Is DIY-BIO the Personal Computing of the 21st Century?

Bento Lab Starter KitLast last year I ran across the following article in IEEE Spectrum: Tools for Would-Be Biohackers.  Since I have a daughter with interests in Biology, I considered getting her one of these “mini-labs” as a Christmas gift.  The high cost had me wondering if this was an outrageous idea.  It works out that adjusting for inflation, these mini-labs aren’t any more expensive than 8-bit home computers of my youth.  My wife asked what seemed like a totally reasonable question, “What are they even good for?”  It’s a good question, and it was probably the same question my parents asked about those early personal computers.  It got me thinking about whether this kind of Do-It-Yourself home biology (actually genetics) is going to become the same kind of technological revolution that the personal computer became?

I don’t have a ready answer.  I do know that I’m not willing to dismiss the idea out-of-hand, and I want to learn more.  While I think the kits above are really cool from a technological perspective, I’m planning on doing some small scale (i.e. cheaper) things first.  It will be interesting to see if I can find an answer to my wife’s original question, and if there is a whole new world of innovation to come.

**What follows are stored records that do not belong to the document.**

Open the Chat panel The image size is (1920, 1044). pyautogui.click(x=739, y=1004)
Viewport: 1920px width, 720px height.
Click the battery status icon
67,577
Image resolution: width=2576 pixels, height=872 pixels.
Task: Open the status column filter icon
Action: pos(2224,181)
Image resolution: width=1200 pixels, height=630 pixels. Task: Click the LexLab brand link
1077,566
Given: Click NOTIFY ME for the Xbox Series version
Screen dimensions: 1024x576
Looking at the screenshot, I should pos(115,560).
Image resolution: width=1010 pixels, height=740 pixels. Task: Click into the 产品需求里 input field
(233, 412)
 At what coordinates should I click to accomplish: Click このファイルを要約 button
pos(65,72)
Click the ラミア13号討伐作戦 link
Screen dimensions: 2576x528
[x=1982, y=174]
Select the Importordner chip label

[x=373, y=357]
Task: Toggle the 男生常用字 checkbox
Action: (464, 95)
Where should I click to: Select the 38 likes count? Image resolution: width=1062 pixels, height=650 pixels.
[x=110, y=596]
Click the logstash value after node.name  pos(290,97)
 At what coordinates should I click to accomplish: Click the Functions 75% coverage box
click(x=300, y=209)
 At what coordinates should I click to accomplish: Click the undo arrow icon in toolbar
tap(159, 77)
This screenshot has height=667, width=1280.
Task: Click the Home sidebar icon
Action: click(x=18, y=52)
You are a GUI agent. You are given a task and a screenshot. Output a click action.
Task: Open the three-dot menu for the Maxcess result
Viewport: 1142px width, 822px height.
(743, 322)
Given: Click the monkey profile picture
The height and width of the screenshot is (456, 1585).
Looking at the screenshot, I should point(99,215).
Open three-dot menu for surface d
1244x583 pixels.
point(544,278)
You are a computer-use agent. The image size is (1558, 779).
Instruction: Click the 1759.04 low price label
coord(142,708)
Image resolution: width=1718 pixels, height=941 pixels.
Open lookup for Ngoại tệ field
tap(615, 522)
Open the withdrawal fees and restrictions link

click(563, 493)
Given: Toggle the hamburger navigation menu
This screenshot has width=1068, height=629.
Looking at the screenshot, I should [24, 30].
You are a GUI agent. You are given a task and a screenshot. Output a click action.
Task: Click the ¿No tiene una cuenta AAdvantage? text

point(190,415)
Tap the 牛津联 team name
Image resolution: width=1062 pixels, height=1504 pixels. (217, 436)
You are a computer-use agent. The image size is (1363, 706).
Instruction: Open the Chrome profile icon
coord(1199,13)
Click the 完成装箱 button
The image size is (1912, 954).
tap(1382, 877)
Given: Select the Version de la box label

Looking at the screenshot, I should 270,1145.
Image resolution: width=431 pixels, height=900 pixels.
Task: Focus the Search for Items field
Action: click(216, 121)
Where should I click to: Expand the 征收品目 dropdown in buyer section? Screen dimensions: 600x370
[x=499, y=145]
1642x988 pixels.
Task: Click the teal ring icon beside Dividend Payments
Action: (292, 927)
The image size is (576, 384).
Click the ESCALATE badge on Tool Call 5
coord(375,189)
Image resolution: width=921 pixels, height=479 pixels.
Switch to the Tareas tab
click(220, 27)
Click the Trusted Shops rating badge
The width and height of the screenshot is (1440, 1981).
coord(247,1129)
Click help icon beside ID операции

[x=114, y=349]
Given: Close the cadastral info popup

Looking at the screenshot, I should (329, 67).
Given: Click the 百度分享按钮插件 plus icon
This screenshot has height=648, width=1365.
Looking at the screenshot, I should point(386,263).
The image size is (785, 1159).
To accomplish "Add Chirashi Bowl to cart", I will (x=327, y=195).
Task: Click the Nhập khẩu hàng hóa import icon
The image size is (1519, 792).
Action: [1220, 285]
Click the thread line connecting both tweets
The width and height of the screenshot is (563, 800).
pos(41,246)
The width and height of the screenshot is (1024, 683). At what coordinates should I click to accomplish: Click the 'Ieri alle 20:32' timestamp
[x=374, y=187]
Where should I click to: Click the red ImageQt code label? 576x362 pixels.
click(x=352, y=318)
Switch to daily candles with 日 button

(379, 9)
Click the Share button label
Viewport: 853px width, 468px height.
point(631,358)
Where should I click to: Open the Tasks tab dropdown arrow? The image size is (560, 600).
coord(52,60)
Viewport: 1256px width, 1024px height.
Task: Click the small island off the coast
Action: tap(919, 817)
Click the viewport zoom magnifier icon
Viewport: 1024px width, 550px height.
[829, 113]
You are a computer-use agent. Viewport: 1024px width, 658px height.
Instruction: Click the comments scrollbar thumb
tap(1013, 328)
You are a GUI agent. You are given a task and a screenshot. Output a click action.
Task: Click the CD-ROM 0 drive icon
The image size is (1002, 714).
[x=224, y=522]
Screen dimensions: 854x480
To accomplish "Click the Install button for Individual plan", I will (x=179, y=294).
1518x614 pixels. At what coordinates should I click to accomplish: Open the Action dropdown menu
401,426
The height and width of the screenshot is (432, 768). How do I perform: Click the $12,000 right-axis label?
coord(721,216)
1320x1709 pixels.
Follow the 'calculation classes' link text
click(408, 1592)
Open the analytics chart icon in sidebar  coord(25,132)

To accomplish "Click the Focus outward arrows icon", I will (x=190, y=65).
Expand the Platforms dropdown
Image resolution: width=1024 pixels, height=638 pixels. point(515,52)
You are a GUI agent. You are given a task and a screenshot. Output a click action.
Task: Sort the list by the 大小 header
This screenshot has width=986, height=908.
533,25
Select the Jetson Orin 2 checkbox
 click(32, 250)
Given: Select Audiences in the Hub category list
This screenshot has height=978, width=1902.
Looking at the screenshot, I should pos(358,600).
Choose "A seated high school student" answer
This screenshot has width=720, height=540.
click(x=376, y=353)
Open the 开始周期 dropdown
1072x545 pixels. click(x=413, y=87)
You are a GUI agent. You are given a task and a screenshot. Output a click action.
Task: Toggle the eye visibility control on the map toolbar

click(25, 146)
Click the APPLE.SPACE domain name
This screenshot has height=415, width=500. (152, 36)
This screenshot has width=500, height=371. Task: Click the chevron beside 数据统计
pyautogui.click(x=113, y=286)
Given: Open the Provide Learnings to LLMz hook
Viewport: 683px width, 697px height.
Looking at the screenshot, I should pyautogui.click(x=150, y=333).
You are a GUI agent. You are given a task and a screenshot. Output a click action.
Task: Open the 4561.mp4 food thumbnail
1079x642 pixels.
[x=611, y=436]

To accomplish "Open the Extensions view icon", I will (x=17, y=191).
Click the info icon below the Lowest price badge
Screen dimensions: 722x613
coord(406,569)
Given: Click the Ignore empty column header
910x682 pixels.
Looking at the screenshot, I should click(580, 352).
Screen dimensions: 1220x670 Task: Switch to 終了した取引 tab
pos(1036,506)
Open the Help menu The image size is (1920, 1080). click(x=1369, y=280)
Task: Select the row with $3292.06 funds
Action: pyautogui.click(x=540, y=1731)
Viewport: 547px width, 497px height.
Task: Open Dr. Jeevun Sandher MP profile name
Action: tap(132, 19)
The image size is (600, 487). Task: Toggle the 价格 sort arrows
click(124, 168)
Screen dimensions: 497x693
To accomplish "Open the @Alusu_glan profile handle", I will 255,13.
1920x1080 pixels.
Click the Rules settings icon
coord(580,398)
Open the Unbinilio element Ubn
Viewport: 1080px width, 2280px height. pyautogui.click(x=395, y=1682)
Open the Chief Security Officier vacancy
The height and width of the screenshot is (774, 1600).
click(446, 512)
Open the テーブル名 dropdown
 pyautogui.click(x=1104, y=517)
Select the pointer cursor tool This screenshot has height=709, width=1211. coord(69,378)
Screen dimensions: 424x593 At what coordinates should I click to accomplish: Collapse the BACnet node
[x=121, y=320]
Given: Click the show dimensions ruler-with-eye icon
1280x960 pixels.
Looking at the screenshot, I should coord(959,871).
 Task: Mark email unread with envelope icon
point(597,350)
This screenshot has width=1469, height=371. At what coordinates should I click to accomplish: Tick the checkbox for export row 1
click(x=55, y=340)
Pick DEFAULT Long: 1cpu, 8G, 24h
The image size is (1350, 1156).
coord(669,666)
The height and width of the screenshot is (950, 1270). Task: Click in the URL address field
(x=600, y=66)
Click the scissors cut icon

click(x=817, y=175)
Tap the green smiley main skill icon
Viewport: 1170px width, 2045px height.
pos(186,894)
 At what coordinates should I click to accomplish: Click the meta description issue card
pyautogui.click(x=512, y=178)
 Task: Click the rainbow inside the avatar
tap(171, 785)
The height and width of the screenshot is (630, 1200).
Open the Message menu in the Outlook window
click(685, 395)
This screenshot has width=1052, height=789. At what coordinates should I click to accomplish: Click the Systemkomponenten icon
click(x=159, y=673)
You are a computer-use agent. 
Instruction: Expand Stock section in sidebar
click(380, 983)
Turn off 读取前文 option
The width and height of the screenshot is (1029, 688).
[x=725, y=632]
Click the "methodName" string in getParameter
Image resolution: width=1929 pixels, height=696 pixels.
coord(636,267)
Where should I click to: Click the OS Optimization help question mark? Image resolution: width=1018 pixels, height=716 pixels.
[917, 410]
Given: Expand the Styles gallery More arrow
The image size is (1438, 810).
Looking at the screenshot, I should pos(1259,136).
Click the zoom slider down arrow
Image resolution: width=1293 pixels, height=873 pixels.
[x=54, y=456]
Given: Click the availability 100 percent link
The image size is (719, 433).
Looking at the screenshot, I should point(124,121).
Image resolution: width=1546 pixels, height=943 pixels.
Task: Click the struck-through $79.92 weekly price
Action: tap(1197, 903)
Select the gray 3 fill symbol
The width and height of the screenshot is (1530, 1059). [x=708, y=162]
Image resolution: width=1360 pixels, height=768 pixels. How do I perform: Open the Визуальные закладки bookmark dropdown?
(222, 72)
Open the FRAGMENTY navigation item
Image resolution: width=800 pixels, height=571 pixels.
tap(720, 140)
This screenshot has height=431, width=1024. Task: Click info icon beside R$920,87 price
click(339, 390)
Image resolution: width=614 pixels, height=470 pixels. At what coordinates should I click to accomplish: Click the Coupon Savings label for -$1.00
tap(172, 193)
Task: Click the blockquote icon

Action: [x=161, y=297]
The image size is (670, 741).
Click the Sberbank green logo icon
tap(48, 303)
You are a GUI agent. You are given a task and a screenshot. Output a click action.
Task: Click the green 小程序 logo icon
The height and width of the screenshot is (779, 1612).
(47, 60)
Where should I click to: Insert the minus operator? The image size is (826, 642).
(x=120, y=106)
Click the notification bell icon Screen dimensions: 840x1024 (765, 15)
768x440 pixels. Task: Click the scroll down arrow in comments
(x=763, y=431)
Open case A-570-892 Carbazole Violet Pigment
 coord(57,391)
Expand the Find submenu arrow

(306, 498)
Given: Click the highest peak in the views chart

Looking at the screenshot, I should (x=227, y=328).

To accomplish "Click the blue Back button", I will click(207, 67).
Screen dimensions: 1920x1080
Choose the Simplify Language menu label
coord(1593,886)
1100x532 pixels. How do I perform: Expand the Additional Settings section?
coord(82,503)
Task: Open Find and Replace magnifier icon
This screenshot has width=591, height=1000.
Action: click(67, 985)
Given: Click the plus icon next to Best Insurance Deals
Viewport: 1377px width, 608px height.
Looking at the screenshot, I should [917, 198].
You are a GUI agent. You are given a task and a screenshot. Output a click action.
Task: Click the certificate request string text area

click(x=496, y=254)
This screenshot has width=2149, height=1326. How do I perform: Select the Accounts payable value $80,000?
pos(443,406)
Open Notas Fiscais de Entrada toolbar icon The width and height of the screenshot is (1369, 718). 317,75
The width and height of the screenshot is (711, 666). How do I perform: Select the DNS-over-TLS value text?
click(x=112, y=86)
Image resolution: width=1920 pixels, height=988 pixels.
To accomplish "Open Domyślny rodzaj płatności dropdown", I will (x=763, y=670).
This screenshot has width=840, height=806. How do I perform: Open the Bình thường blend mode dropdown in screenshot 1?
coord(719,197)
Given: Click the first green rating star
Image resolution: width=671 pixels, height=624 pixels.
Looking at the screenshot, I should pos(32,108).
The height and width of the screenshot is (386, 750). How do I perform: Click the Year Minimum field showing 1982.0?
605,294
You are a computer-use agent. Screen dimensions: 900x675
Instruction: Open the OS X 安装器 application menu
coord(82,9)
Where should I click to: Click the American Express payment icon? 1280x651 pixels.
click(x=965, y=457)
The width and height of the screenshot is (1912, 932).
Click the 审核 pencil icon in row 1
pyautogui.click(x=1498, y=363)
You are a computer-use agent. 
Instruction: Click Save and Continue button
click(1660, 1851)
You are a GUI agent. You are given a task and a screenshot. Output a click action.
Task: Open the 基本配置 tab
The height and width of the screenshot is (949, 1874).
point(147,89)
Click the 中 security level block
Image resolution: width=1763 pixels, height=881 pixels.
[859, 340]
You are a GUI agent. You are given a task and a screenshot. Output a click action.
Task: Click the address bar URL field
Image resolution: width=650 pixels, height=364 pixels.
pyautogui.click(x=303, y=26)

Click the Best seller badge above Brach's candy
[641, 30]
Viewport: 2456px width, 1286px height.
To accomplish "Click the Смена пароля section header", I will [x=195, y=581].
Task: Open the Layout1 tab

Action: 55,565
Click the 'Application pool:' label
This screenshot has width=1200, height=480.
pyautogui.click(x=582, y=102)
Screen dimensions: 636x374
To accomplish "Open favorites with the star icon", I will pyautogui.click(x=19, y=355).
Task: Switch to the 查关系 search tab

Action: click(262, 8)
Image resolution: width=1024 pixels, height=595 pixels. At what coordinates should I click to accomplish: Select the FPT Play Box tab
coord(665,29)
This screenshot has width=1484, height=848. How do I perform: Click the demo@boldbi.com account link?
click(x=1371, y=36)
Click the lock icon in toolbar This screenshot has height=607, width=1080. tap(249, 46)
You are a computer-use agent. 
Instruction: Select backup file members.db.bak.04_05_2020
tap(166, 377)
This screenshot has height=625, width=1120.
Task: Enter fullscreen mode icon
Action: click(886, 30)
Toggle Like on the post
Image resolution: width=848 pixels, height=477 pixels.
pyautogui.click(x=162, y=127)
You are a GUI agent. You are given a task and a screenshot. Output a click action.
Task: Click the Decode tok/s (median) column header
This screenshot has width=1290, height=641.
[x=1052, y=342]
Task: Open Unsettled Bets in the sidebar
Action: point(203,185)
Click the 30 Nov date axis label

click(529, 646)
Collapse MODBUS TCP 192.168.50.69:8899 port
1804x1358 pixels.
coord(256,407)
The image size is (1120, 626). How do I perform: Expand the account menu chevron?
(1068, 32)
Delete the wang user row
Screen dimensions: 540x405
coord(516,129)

Here are links to the various mini-labs:

One thought on “Is DIY-BIO the Personal Computing of the 21st Century?

  1. “But Legault also hopes that DIYers will gain enough confidence to invent their own experiments. Using the kits is like using an early microcomputer to play a premade BASIC game, she says, but things really got interesting when hobbyists started creating their own.”

    Open ended play or experimentation is the key to actual value / utility. If it’s a “shake and bake” one, two, or three “experiment” kit then it feels to me like a waste.

    Consider these two similar situations:
    1: an early days home computer was “open ended”. You can use it to do the projects included in the manual that came with the computer, but once you had done all that you could build upon it to do other interesting projects. An ecosystem of magazines, guides, and books sprung up to help teach you how to do much, much more with that same computer without buying anything else.
    2: a home chemistry set is also open ended – you have an entire set of (relatively) safe chemicals to play with. The “experiments” included aren’t the entire set of things you can do with the kit but the kits are (typically) designed to avoid the likelihood of dangerous risks (mostly for liability reasons?). As a result realistically there’s probably very little you can do with those chemicals outside of what is already included in the bundled instruction manual. And since every home chemistry kit is slightly different it’s not possible for an ecosystem to grow up around it. What’s more once you do all the experiments included in the kit you’ve probably used up the chemicals. And acquiring more is somewhat difficult – you can’t just pop over to the local store and buy a liter or two of reagents.

    These “biohacking” kits seem to be more in the vein of a home chemistry set than a computer.